This is not a time to be proud to be Australian. Forget the ugly American. We are fast becoming the ugly Australians.
And the only ones who can change that are you - the politicians, all of you, any of you. Stand up for what is right, as a human being. Otherwise, move over McCarthy, Australia offers you, Morrison. Cruel, cold-hearted, unfeeling, more interested in party politics than people.
Sad. Very sad.

13 November 2013

Sewing room - Aladdin's Cave (in progress)

I've jumped the gun, according to The Mr, and partially moved into my new sewing space (Sewing Room Inspiration). I can't fully move in, because it still needs to act as a front entrance. I am moved in enough to be kicking myself for not realising years ago how big the area was.

For the past 10 years my sewing room has primarily been just that - a sewing room, but I have also had to keep an awareness of it needing to covert to a guest bedroom. And the most recent incarnation was supposed to also be available as a sitting room.

The room has a full wall of 50cm deep shelves. Perhaps that doesn't sound very deep, but a standard bookcase is 30cm, and paperbacks will easily fit on a 15cm deep shelf. Deep shelves mean you can't have lots of little things; the stuff at the back gets lost, knocked over, and generally isn't easy to use. I found the easiest way to organise my stuff and keep the multi-purpose space tidy was to keep everything in boxes.

I went to the cheap shop and bought the biggest gift boxes they had. From the stationery shop I bought sticky business card holders (I think they're designed to go the front of conference folders to take name labels). I like the plastic slips because it's easy to change the label without it becoming messy.
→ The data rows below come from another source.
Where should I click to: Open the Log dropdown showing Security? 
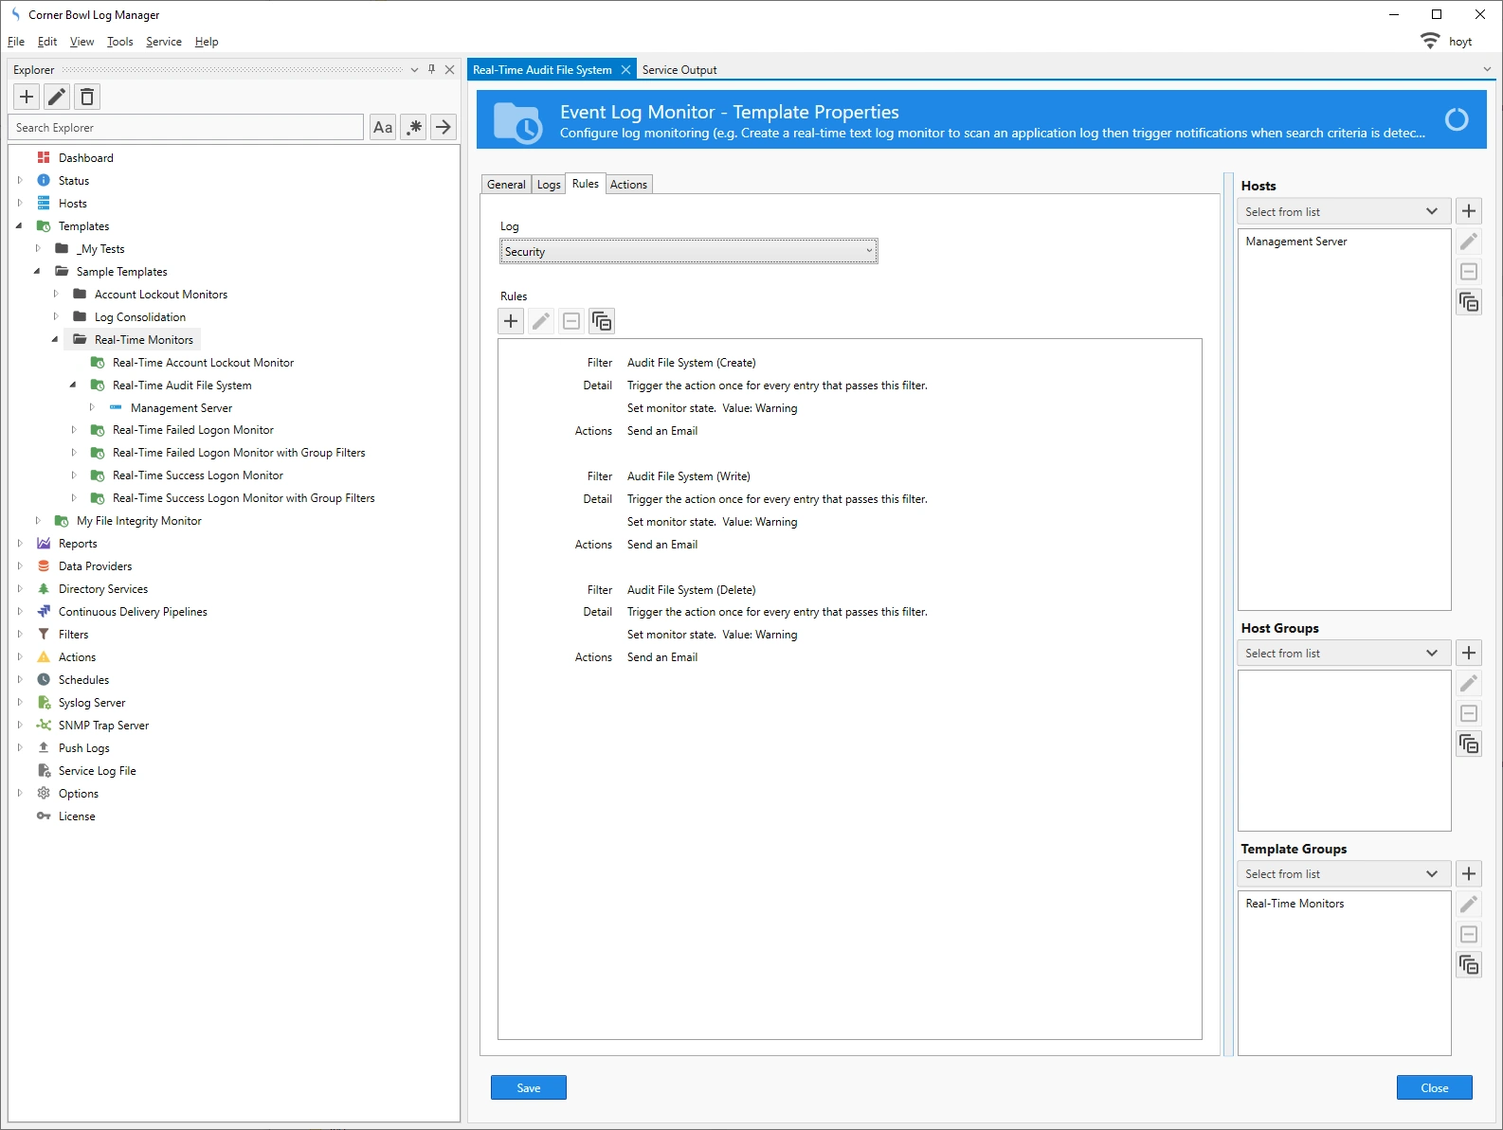pos(688,251)
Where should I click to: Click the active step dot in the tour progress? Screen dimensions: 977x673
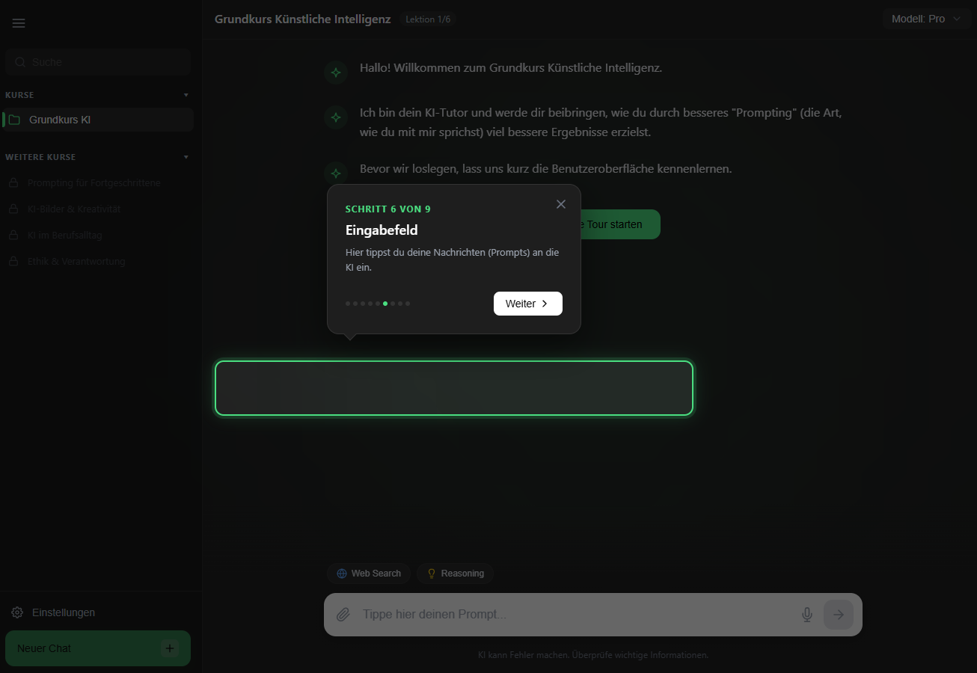[x=385, y=303]
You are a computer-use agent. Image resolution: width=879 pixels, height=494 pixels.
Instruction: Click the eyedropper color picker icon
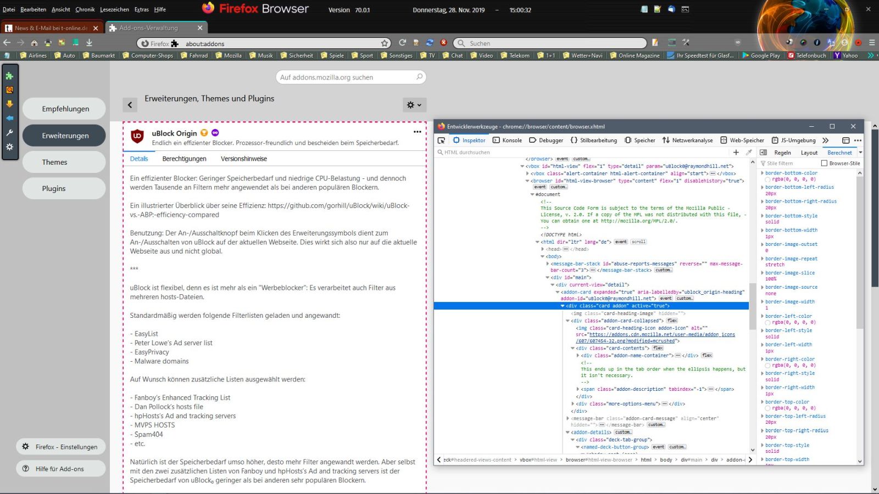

I also kept shoeboxes; some got covered, some just got used.

I piled like-stuff into a box and labelled it. Some boxes I filled with zip lock bags of stuff. My 'sewing stuff' box had bags of zips, ribbons, lace, etc.

This is not a bad way organise a space. It has worked for me for a number a years. The biggest hassle I had was that I didn't have a 'shelf per box', so boxes were stacked. Sometimes a heavy box ended up on top, which made getting lower boxes out a little tricky.

In my new space; however, I do not want big boxes filled with 'stuff'. I want lots of little containers, in single rows on shelves. I already have a set of 15cm deep shelves on one wall, and I will definitely be adding more to the space. Obviously, not everything can be stored on a narrow shelf, but lots of stuff can. My plan is to gradually post how I'm storing various 'stuffs'. As I'm trying to keep costs to a minimum, there's lots of imaginative recycling and reusing happening.

08 November 2013

Drastic measures

A friend posted a rather innocuous comment yesterday about feeling at odds because there was nothing on TV, nothing happening on Facebook, and just generally feeling dissatisfied because she wasn't 'connected'. I started to think about my level of 'connection'. This morning I decided my Facebook addiction (and that is what it has become) has to come to an end.

I didn't consider complete cold turkey; I do enjoy the interaction and keeping up to date with friends and family. Heck, if I didn't post on Facebook my mum wouldn't know what I was doing in life. But I did decide that checking in every time I walked past the computer or sat down had to stop.

Taking into account my disastrous attempts to give up coffee, late nights and chocolate, I realised I would need some 'assistance' to limit my access. I have added Leechblock (https://addons.mozilla.org/en-US/firefox/addon/leechblock/) to Firefox. Leechblock allows you to specify sites and add 'rules' for access; either a time limit (e.g. 1 hour) or time range (e.g. 9:00am to 9:15am). You can also set rules for what happens when you try to access the blocked site outside the rules and you can hide or block the app so you can't change the rules while they're running (that is, if the rule says only one hour, once your hour is up you can't just open the app and change it).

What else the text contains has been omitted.